→ **WHAT THE TASK ASKS**: Repeat only what runs from the line with "Image resolution: width=646" through the last line of the data below, both included, keeping every word as it is and leaving out the pictures.

→ **RECORD EXTRACTS**:
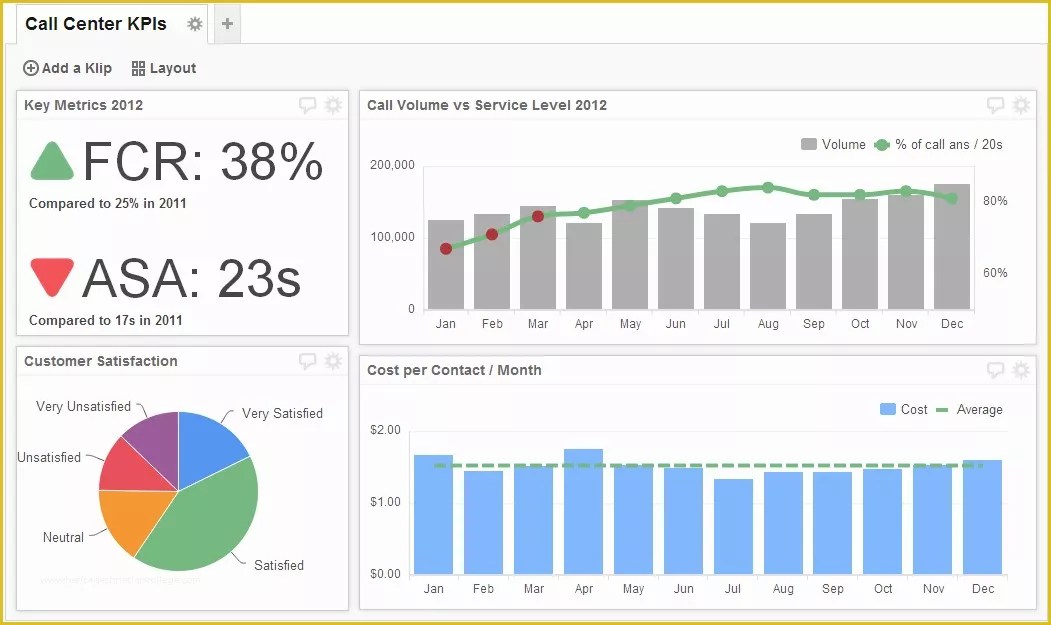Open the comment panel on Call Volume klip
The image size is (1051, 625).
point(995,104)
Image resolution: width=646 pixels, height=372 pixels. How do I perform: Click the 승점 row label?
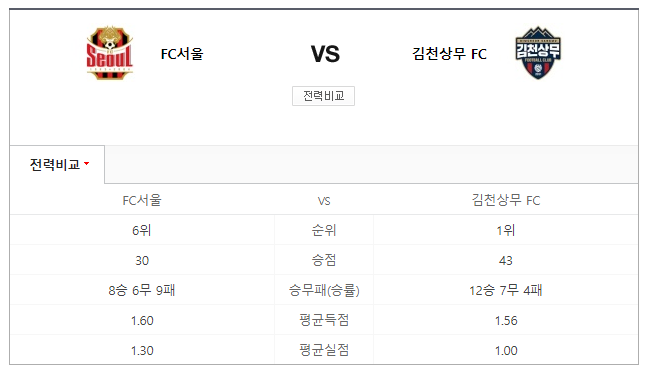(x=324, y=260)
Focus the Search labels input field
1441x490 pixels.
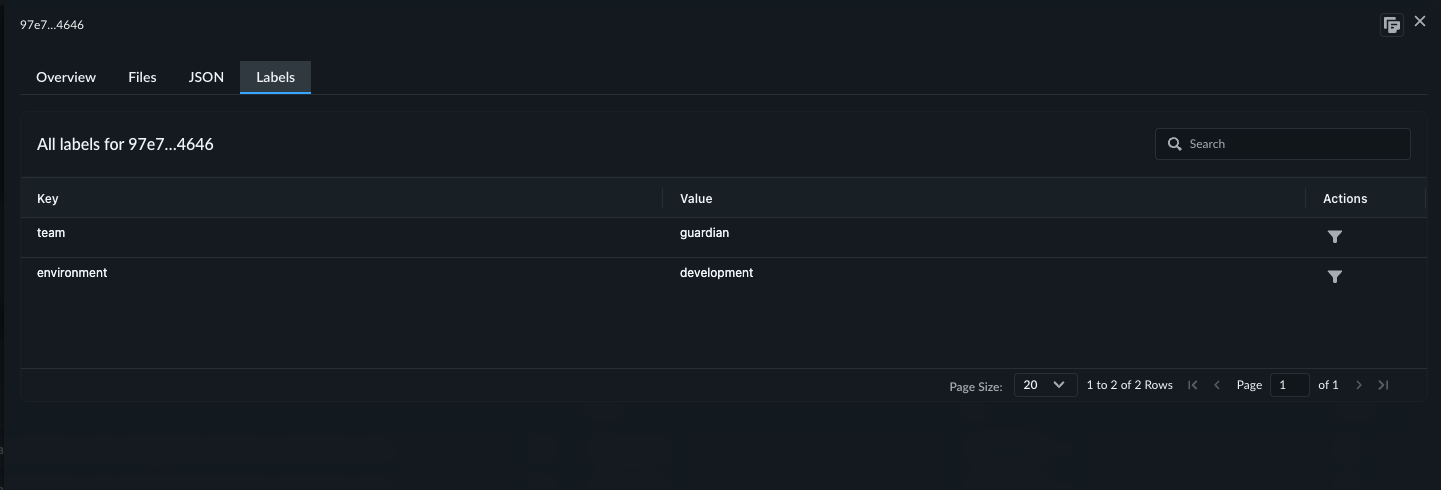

→ **RESPONSE**:
Image resolution: width=646 pixels, height=372 pixels. How do I perform: Click the 승점 row label?
(x=324, y=260)
Focus the Search labels input field
1441x490 pixels.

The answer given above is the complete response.